Papua No. 1 News Portal | Jubi
Jayapura, Jubi – Hampir semua artikel dan penelitian mengatakan perempuan Papua terkengkang oleh adat. Adat dianggap sebagai kambing hitam atas kekerasan dan keterkekangan perempuan di Papua. Tapi sebenarnya adakah banyak ruang yang dibuka buat perempuan oleh pemerintah dan agama?
Hal itu disampaikan Dominggas Nari, pada seminar seminar bertema “Perempuan di tengah arus investasi di Papua” yang diselenggarakan oleh Solidaritas Perempuan Papua Bersatu dalam rangka memperingati hari perempuan Internasional di Jayapura, (8/3/2019).
“Semua (adat) ada ruang buat perempuan Papua. Tapi bagaimana (pemerintah) mengatakan sudah memberikan ruang, tapi saat ini untuk cari makan di Kota Jayapura saja sudah sulit!” kata Dominggas Nari dari Samdhana Institute.
Ia memberikan contoh, saat ini pasar mama Papua yang diperjuangkan selama bertahun-tahun sudah berdiri. Tetapi kini, armada tukang sayur keliling jumlahnya terlalu banyak. Mereka berjualan berkeliling kota dengan sepeda motor dari pagi hingga malam hari. Setelah bekeliling, armada itu mangkal secara bekelompok di depan beberapa ruko yang letaknya strategis seperti di lingkaran atas Abepura, di ruko Entrop, dan lainnya sampai pukul 21.00 WP.
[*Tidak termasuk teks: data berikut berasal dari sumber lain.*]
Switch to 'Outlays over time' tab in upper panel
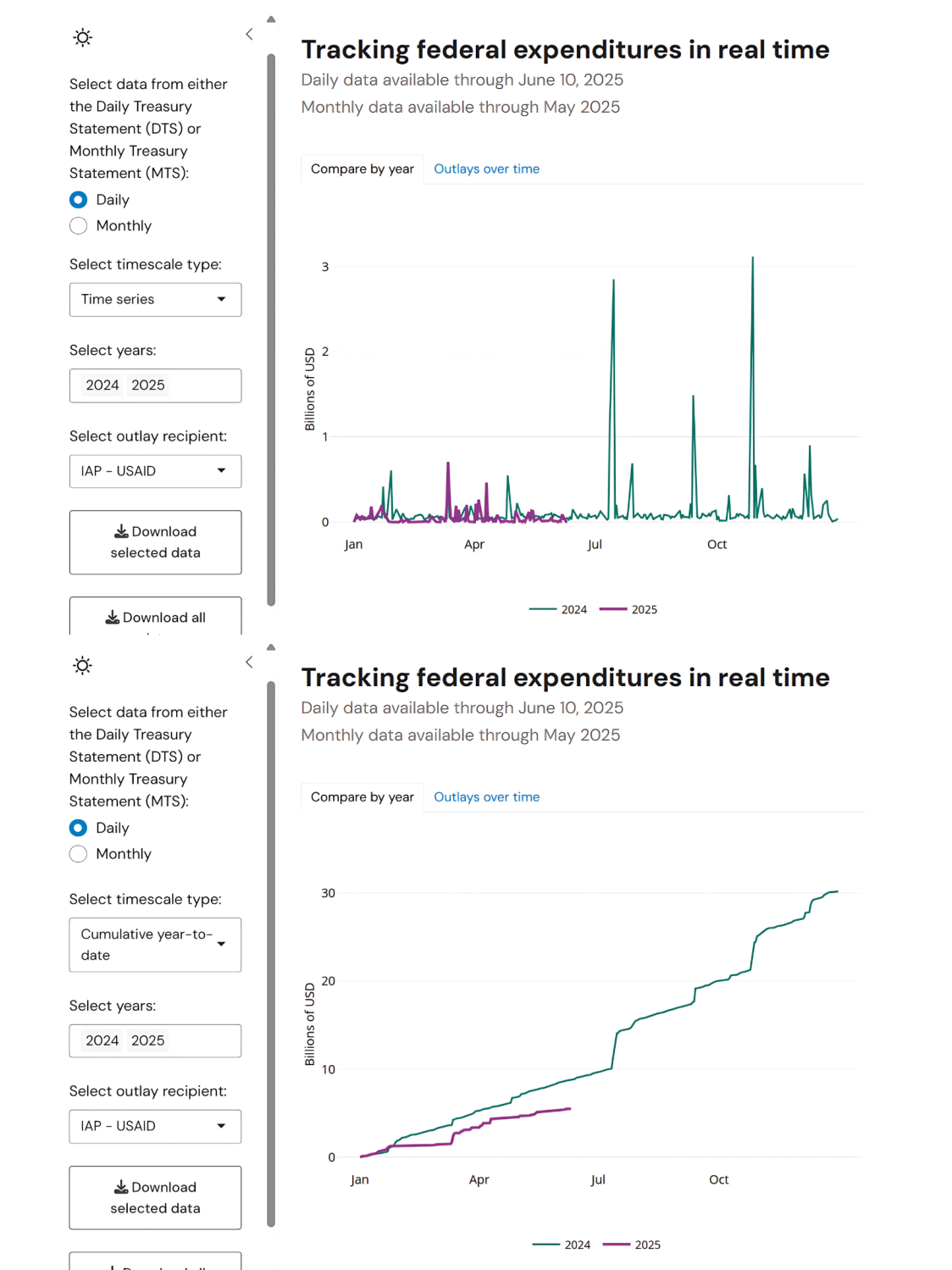Image resolution: width=952 pixels, height=1270 pixels. click(486, 169)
“Trus mama mama yang jual di pasar ini bagaimana? Karena armada gerobak terlalu banyak. Sedangkan ada mama mama yang menggantungkan diri pada hasil jualannya. Pemerintah harus bisa mengatur, agar semua pihak dapat memiliki ruang untuk hidup,” katanya.
Dengan mengatur waktu dan tempat berjualan, pemerintah memberikan ruang yang cukup bagi setiap warganya untuk hidup dan juga memberikan keadilan bagi setiap warganya.
Di tempat yang sama, Ester Haluk dari Solidaritas Perempuan Papua Bersatu mengatakan masalah perempuan di Papua, bukan persoalan Perempuan Papua saja. Padahal jumlah perempuan besar di tanah Papua, tapi ruang untuk perempuan sangat tertutup.
“Ini pertanyaan, serius tidak mengurus perempuan? Ini hal yang harus dibuka secara bersama,” katanya.
berita terkait :https://www.arsip.jubi.id/perempuan-di-tengah-arus-investasi-di-papua/
Ketua I Weynand Watory yang hadir sebagai pembicara mengatakan membuka ruang bagi perempuan adalah tanggung jawab semua pihak.
“Ada beberapa hal yang dapat dilakukan. Jangan terlalu berharap pada Pemerintah. Perempuan sendiri perlu secara sengaja membangun organisasi dan jaringan untuk membangun. Dan hal itu harus dimulai hari ini,” katanya.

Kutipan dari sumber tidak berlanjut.